Search ForexCrunch
  • The US dollar charts a minor recovery from multi-year lows.
  • The US Democrats flip Senate, revive reflation trades. 
  • The US inflation expectations jump to the highest since November 2018. 

The dollar index, which tracks the greenback’s value against majors, has recovered to 89.47 from the 33-month low of 89.21 reached Wednesday. However, the path of least resistance for the US dollar appears to be on the downside, with the US bond markets signaling reflation. 

The US 10-year yield has risen above 1% for the first time since March 2020 alongside the US 10-year breakeven rate’s rise to a 26-month high of 2.06%. The bond markets look to be pricing reflation, expansion in the level of output of an economy by government stimulus, using either fiscal or monetary policy.

The Federal Reserve is already running an ultra-easy monetary policy. Meanwhile, with the Democrats now in control of the US Senate, the markets expect a bigger fiscal stimulus. 

According to Bloomberg, reflation trades are getting a new lease on life with Democrats taking Senate. As such, the anti-risk greenback is expected to remain under pressure. 

That said, a minor bounce could be seen if the US-China tensions weigh over the equity markets. 

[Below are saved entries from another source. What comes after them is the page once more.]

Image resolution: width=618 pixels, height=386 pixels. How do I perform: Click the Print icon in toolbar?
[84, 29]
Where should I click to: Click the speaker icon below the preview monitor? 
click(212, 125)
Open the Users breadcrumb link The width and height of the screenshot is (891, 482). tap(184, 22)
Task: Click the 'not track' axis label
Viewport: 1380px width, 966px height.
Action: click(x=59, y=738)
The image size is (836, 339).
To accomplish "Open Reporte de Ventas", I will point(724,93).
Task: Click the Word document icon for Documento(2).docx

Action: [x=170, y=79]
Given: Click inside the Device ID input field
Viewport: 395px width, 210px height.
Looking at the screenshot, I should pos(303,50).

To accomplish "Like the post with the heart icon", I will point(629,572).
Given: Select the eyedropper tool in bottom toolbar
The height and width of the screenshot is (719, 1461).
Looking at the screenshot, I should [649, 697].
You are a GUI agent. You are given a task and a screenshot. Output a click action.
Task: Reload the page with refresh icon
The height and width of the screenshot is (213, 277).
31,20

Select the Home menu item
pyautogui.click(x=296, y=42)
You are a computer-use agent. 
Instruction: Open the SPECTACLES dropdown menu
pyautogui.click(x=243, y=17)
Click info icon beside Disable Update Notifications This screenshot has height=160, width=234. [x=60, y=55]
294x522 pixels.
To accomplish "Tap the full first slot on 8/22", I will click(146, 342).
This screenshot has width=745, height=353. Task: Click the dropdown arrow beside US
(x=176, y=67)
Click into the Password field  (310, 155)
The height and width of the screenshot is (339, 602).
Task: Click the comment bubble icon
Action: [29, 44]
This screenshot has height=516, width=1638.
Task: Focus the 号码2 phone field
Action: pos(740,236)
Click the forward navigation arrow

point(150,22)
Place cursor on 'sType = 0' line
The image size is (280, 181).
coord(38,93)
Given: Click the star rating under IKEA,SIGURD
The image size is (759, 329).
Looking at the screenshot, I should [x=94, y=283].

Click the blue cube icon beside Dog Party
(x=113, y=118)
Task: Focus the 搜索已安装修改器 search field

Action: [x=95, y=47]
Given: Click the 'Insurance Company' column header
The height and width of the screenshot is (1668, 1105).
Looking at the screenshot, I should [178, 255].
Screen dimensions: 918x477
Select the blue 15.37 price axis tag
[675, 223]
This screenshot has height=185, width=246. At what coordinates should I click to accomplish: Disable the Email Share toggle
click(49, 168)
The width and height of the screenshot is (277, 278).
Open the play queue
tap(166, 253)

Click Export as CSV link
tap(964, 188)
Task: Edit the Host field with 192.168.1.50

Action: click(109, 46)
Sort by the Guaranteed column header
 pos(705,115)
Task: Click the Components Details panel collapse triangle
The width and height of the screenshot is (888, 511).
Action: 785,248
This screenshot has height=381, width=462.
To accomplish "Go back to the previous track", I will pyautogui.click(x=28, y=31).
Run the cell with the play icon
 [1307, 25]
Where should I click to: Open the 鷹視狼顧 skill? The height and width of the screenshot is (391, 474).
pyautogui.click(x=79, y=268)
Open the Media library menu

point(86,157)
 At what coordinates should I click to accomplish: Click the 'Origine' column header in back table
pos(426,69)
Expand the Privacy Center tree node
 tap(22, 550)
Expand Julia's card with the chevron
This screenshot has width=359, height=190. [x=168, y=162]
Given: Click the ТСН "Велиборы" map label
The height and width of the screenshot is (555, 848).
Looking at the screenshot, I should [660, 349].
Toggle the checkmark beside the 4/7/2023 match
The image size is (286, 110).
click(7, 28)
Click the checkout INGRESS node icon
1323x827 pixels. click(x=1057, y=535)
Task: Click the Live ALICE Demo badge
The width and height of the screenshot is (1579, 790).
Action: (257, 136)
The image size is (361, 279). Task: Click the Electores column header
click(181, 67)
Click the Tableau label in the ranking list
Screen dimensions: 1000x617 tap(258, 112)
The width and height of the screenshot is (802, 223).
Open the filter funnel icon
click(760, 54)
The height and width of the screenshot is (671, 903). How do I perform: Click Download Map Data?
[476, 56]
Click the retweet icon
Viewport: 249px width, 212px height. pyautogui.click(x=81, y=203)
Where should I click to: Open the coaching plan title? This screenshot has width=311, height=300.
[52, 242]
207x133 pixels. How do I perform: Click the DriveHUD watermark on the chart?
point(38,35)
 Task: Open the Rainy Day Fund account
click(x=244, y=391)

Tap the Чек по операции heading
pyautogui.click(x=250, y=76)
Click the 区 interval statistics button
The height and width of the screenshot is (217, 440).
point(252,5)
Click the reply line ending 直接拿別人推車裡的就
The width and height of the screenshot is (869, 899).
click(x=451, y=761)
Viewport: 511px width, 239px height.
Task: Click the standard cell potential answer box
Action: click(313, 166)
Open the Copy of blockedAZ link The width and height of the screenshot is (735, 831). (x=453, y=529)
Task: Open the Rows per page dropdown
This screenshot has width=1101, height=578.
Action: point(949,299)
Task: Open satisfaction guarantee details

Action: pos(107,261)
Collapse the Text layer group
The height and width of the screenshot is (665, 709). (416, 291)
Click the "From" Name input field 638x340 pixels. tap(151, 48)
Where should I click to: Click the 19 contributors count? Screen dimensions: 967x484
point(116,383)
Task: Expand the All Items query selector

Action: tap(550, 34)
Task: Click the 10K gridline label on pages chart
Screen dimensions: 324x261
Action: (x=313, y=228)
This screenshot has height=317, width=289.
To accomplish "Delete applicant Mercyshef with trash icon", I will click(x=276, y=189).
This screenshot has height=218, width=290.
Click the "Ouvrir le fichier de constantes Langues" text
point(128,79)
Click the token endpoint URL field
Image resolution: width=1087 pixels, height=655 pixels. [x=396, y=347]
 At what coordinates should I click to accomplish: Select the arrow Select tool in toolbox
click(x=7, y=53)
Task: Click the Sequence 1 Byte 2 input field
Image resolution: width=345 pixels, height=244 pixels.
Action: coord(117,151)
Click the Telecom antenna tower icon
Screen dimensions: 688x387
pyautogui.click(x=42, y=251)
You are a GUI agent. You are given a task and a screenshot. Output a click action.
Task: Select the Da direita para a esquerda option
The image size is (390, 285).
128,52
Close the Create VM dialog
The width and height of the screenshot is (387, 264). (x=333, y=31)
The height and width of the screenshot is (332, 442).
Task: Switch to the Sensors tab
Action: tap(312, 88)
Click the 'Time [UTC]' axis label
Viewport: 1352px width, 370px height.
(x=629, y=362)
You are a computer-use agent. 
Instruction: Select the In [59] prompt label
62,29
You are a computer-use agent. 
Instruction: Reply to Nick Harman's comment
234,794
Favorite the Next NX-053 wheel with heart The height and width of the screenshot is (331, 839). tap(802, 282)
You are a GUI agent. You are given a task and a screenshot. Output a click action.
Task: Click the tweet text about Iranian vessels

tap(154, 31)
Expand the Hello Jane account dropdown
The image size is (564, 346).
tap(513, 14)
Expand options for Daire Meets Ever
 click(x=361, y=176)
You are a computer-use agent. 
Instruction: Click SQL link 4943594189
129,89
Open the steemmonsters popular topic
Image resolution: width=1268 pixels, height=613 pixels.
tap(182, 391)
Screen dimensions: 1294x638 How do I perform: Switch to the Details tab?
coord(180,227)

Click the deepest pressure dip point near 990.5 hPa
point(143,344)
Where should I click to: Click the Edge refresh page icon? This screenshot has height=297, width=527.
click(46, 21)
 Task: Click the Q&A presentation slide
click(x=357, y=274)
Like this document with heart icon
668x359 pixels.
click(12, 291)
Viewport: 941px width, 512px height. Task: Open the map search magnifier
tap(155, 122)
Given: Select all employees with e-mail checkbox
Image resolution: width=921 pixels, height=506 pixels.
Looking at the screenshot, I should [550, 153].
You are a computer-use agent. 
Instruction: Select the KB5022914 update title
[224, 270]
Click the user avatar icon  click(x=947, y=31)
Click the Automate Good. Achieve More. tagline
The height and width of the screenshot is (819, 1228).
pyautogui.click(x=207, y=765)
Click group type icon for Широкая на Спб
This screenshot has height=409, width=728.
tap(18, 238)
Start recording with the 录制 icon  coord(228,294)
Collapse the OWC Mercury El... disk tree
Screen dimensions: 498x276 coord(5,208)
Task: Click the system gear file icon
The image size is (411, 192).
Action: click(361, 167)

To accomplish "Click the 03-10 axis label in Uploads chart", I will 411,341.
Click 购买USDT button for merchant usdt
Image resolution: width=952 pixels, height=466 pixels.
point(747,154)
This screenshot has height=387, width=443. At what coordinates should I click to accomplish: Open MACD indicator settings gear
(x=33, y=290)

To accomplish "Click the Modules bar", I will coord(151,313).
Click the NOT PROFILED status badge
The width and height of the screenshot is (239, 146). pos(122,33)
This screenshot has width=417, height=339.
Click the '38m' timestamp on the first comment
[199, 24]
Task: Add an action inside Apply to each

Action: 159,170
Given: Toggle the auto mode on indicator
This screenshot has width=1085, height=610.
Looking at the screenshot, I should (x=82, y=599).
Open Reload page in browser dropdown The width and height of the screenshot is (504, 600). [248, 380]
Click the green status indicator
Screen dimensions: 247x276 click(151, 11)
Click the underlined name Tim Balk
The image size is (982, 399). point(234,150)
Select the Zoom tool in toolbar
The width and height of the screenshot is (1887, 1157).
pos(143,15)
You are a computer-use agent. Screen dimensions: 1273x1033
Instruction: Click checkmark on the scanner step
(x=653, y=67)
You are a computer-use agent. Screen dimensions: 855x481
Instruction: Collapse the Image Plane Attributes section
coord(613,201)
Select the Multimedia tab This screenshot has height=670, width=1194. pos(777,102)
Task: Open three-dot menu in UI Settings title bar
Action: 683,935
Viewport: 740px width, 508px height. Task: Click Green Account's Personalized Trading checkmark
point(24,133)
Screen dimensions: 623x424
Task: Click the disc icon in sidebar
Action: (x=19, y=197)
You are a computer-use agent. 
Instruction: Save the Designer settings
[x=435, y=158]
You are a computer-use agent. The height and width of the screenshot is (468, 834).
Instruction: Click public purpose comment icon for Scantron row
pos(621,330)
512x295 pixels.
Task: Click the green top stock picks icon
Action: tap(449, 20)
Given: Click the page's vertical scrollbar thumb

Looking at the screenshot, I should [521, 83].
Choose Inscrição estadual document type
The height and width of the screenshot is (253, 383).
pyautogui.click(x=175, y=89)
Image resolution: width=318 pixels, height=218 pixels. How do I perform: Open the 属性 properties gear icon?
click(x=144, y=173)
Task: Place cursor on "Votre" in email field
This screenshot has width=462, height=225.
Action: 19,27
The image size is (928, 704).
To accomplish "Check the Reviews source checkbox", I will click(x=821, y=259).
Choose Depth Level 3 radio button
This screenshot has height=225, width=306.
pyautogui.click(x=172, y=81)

According to the Wall Steet Journal (WSJ), US officials are reportedly considering prohibiting Americans from investing in Alibaba and Tencent Holdings. The move comes following the US President Donald Trump’s decision to ban transactions with 8 Chinese software applications and NYSE’s decision to delist Chinese telecommunications companies. However, at press time, the futures tied to the S&P 500 are up 0.44%.